Egypt’s economic recovery has been slowed by a foreign-currency shortage that has boosted black market demand for dollars. Authorities have said that narrowing the gap between the official and unregulated rates is essential to revive interest in Egypt’s debt and equity markets, deserted by foreign investors after the 2011 uprising against former President Hosni Mubarak.
Foreign holdings of Egyptian T-bills fell to less than $50mn in 2015 from more than $10bn almost five years ago.
“The central bank is playing a psychological war,” said Hany Farahat, senior economist at Cairo-based CI Capital Holding. “It is throwing liquidity in the face of the black market, making people trust that the central bank can deliver. This is the type of strategy needed for the black market to disappear.”
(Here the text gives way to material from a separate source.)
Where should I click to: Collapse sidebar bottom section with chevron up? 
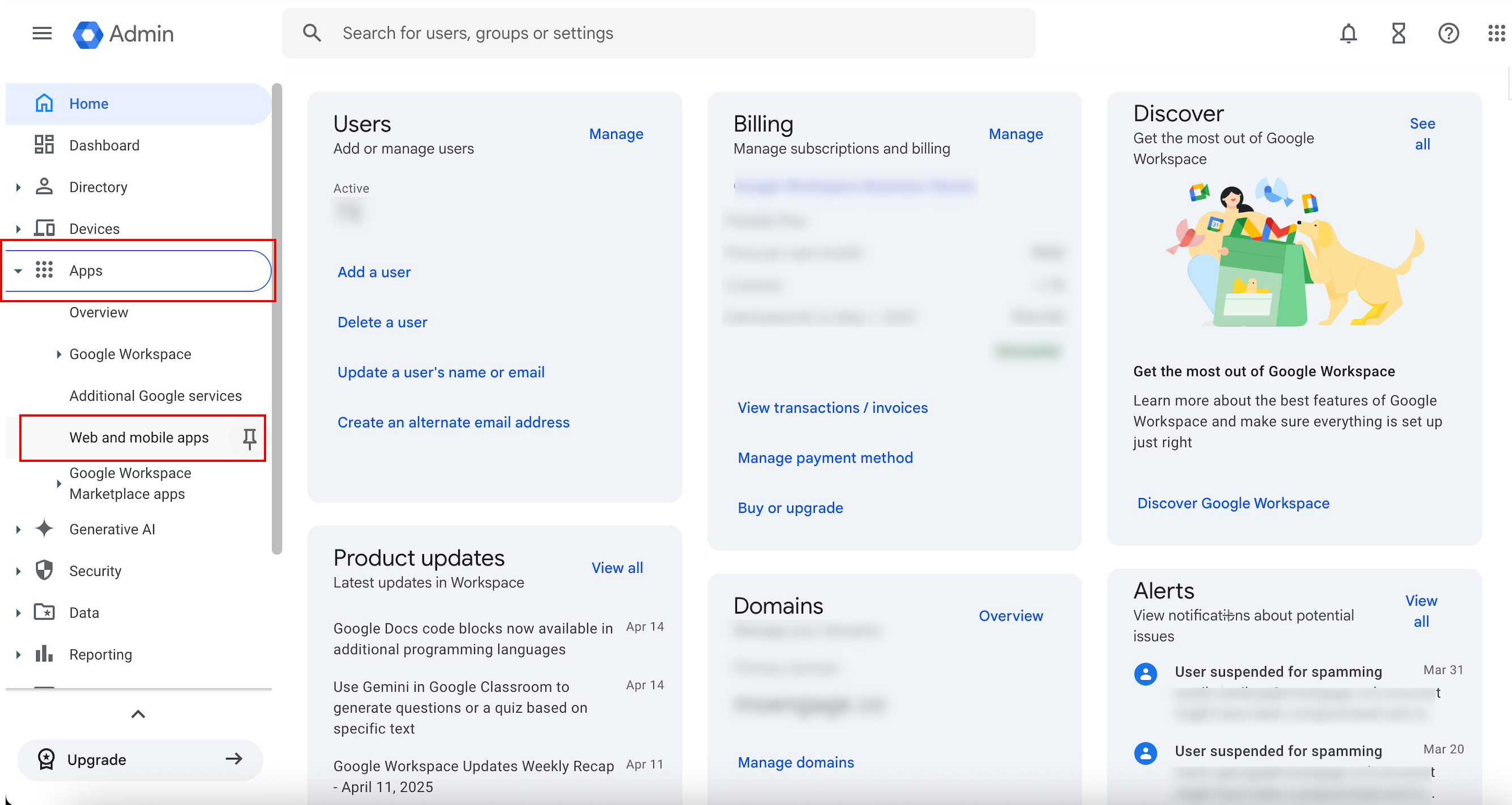[138, 714]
The central bank on Monday devalued the currency by 13% to 8.85 and said it would adopt a more flexible exchange rate to attract investments and shore up foreign reserves.
The devaluation was welcomed by the International Monetary Fund as well as investors, who sent Egyptian stocks up 8.8% over two days. Sovereign Eurobonds maturing in 2025 rallied again on Tuesday, with yields falling 18 basis points to 7.47%, for a 48-basis-points drop since the devaluation.
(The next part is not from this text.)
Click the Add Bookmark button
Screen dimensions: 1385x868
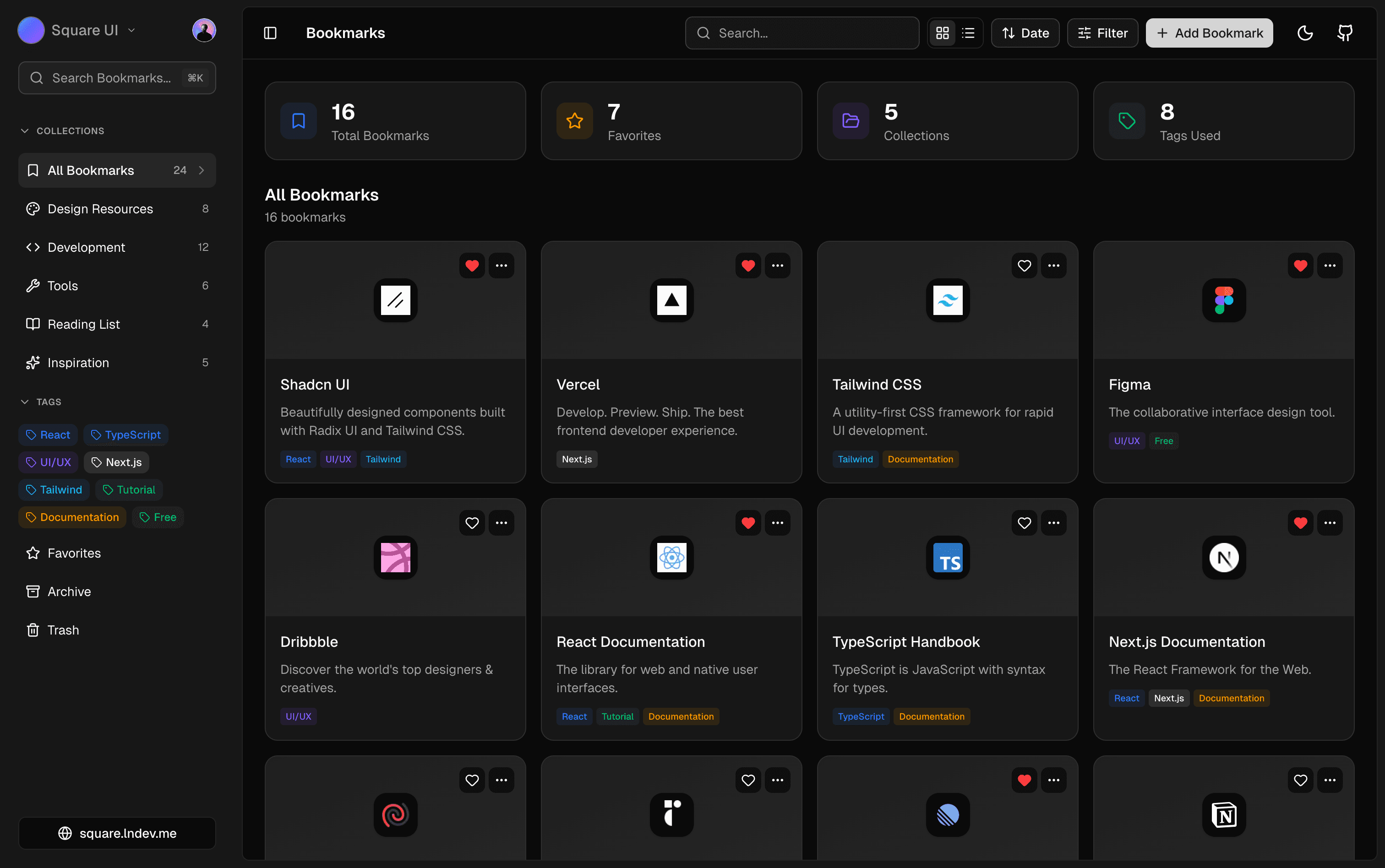[1208, 33]
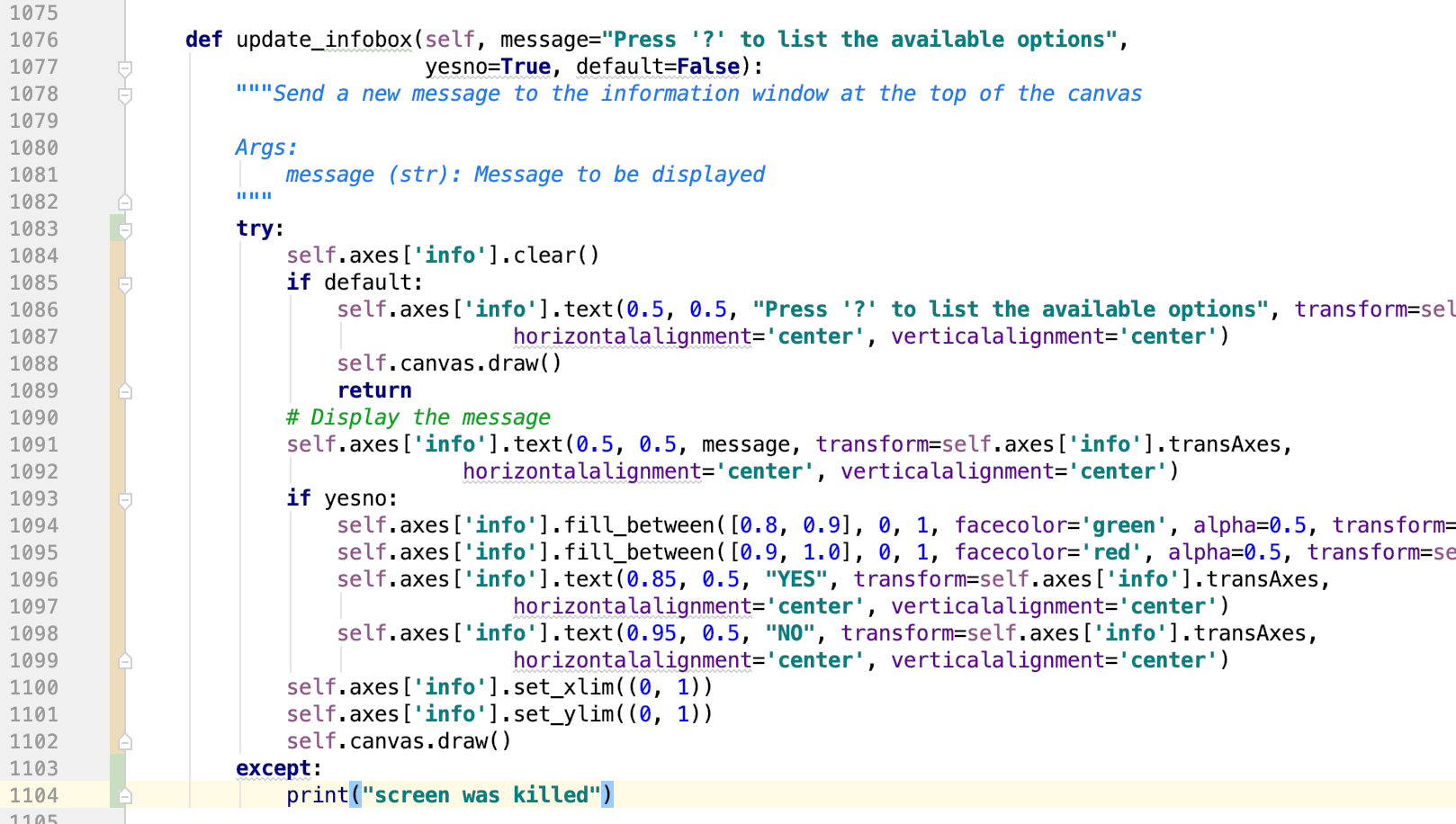Click the except keyword on line 1103

tap(272, 768)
Egypt’s two biggest state-run banks, Banque Misr and the National Bank of Egypt, offered certificates of deposits paying 15% interest - on condition that clients exchange dollars to pounds to invest in them. Both said they would offer a call option to hedge the currency exposure of foreign investors seeking to invest in Egyptian Treasury bills.
“It seems like the central bank’s strategy is to remove the dollar shortage from the market, which is a welcome development,” said Anthony Simond, an investment manager who helps oversee about $10bn of emerging-market debt at London-based Aberdeen Asset Management.
The central bank didn’t say how it would finance the dollar sale. Given the absence of a recent announcement on large currency inflows, it is probably recycling money within the banking system, according to Omar El-Shenety, managing director at Cairo-based investment bank Multiples Group.
Authorities are encouraging dollar deposits, issuing certificates of deposit to collect more dollars, and then using them to fatten Egypt’s foreign-currency reserves or selling the currency to lenders, he said.
The central bank has kept the foreign currency reserves stable since September, partly by tapping into commercial bank deposits, according to Cairo-based Beltone Financial.
There will probably be more dollar injections this month as the central bank seeks to boost confidence and attract foreign portfolio investments, in so doing luring more trade from the black market, said Farahat at CI Capital.
“The million-dollar question becomes, ‘for how long can the Central Bank of Egypt continue to do that?”’ he said.